I musei di tutto il mondo offrono ai visitatori la possibilità di osservare i mezzi con la quale l’uomo si è cimentato a navigare in tutti gli oceani del mondo. Molto spesso le tragedie del mare vengono esposte quale monito agli osservatori per non cercare di sfidare la forza della natura che inevitabilmente prevale sempre. Troppo spesso abbiamo sentito appellare col titolo roboante di “inaffondabile” le navi che nel corso dei secoli hanno solcato gli oceani. Il Titanic fu una di queste ma, nonostante la perizia ingegneristica dei cantieri navali di Belfast, affondò nel 1912 proprio durante il viaggio inaugurale trascinando con sé migliaia di vite umane. Dopo 100 anni davanti l’isola del Giglio un altro gigante dei mari, la Costa Concordia, grande quattro volte il Titanic e tecnologicamente avanzatissimo si arenava a ridosso dalla costa anch’essa col suo triste carico di vite umane che non avrebbero più fatto ritorno. Nonostante la tecnologia, è sempre il fattore umano che tristemente fa la differenza .

Non bisogna però pensare che questa grande distesa d’acqua che caratterizza il nostro pianeta sia una perenne minaccia per l’uomo che la abita. Direi proprio sia l’esatto contrario, perché è proprio tutta quest’acqua che garantisce la vita di tutti gli esseri che si muovono sulla terra. Forse bisognerebbe considerare meglio le azioni umane che hanno provocato lo sconvolgimento dell’ordine naturale e che nemmeno la conferenza di Kyoto tra tutti i paesi della terra è riuscita ad arginare.
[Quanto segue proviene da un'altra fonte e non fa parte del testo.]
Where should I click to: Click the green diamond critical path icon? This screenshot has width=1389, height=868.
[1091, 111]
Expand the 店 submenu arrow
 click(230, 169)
Vorremmo osservare sempre il mare come nelle cartoline illustrate delle spiagge dei tropici poi però a poche miglia da quei luoghi di sogno stazionano permanentemente le stazioni petrolifere e le petroliere che, non di rado, sono la causa di immani disastri ambientali.

La pesca sconsiderata delle specie ittiche ha rapidamente impoverito l’habitat marino mentre flotte di navi baleniere scorrazzano nei mari di tutto il mondo uccidendo centinaia di balene che rischiano ormai l’estinzione. Associazioni meritorie quali “Greenpeace” composte da volontari di tutte le nazioni lottano ogni giorno con i loro piccoli battelli per difendere i grandi cetacei dalle baleniere che ne stanno causando l’estinzione. Il mondo si indigna, ma non fa nulla per impedire tutto ciò anzi a volte le giurisdizioni dei paesi il cui braccio di mare è vicino a questi “campi di battaglia” si schierano contro gli uomini di Greenpeace accusati indegnamente di atti di pirateria navale.
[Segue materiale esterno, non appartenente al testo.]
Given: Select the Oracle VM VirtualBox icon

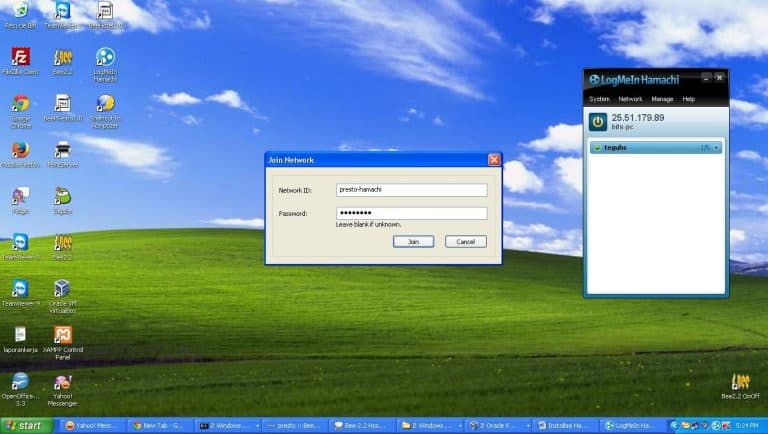Looking at the screenshot, I should tap(63, 291).
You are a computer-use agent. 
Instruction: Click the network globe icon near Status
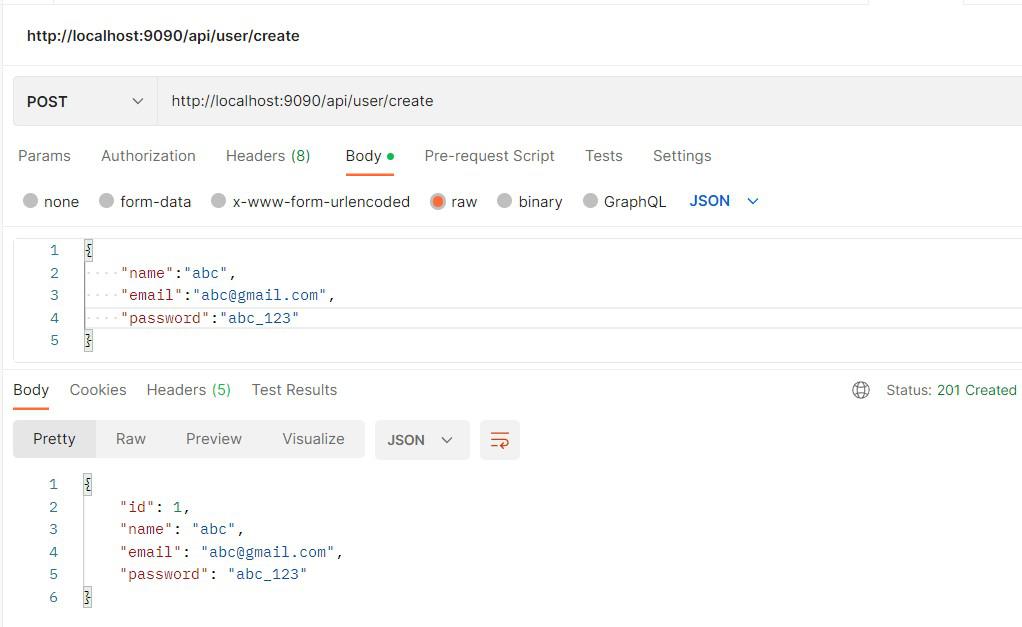860,390
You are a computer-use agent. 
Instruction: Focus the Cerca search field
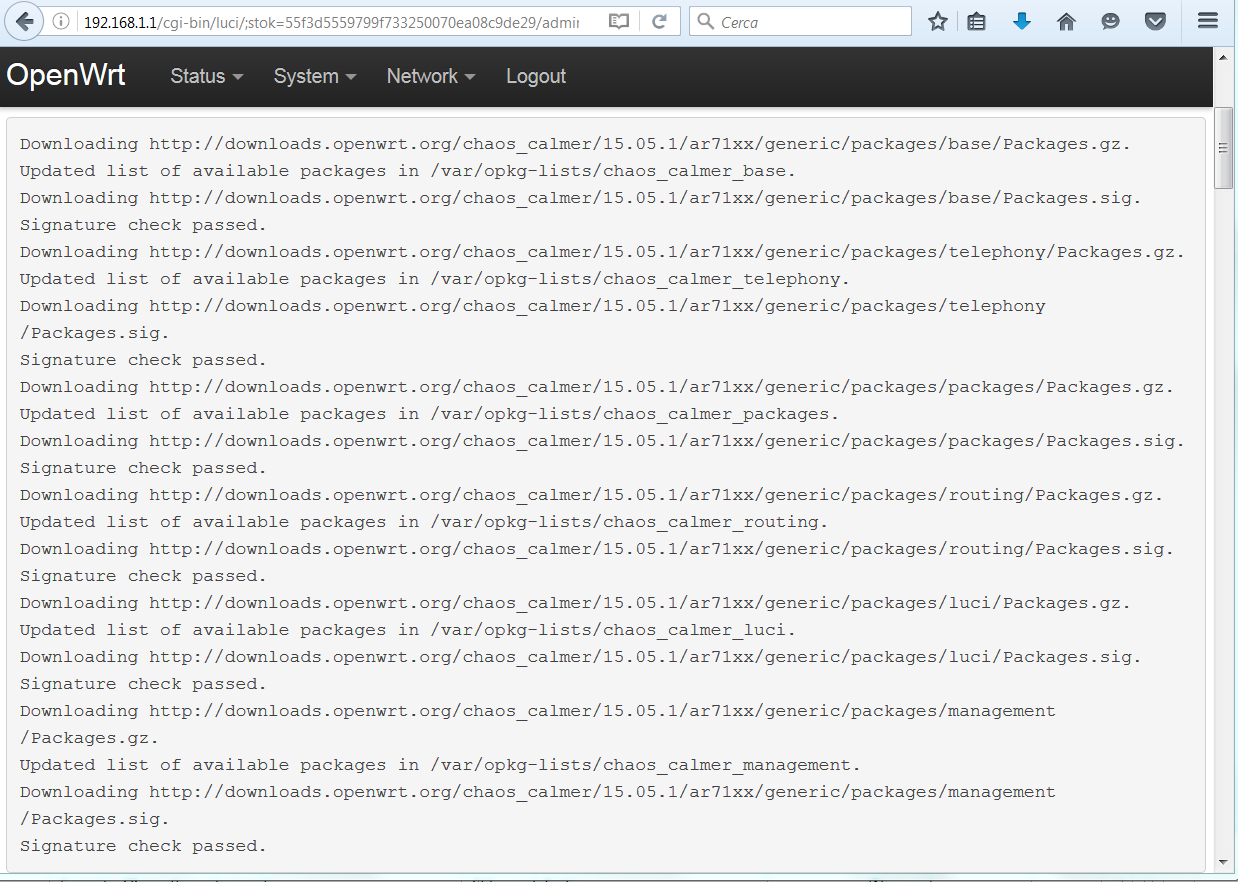tap(810, 21)
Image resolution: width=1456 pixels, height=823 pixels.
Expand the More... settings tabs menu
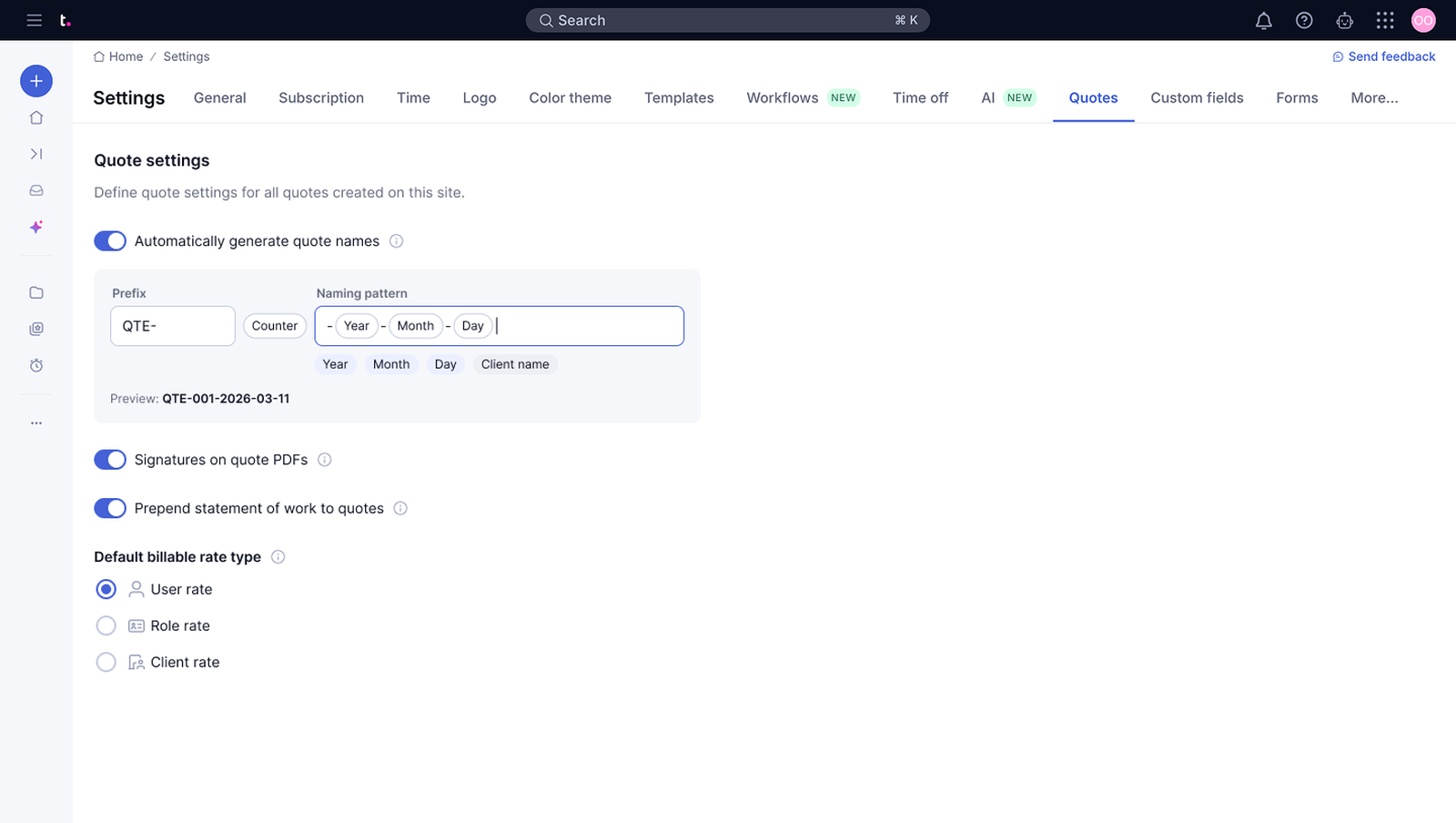coord(1373,98)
Viene da ridere se si pensa che ai giorni nostri gli atti di vera pirateria tutti sanno che non sono di questo tipo, e mi riferisco ai continui attacchi vicino le coste della Somalia e della Nigeria. Il mare viene solcato temerariamente a bordo di piccoli barchini da veri e propri pirati pesantemente armati che non esitano a sequestrare, per poi chiedere il riscatto, qualsiasi tipo di nave e d equipaggio incroci le loro rotte.

E la cartolina esotica? la dobbiamo riporre in un cassetto come carta straccia? Non direi, anzi, correre in riva al mare per poi tuffarsi dentro penso che sia una delle poche gioie che vale la pena di ripetere ogni anno, naturalmente nella stagione estiva quando le meritate vacanze finalmente ci fanno allentare la morsa dello stress quotidiano. Per il resto, se lo rispetteremo, il mare ci offrirà sempre , anche nella stagione invernale, un’occasione di poter meditare e di fare un poco d’ordine nelle nostre menti sempre convulse, ma attenzione, non stiamo troppo a riva, l’onda anomala colpisce sempre all’improvviso.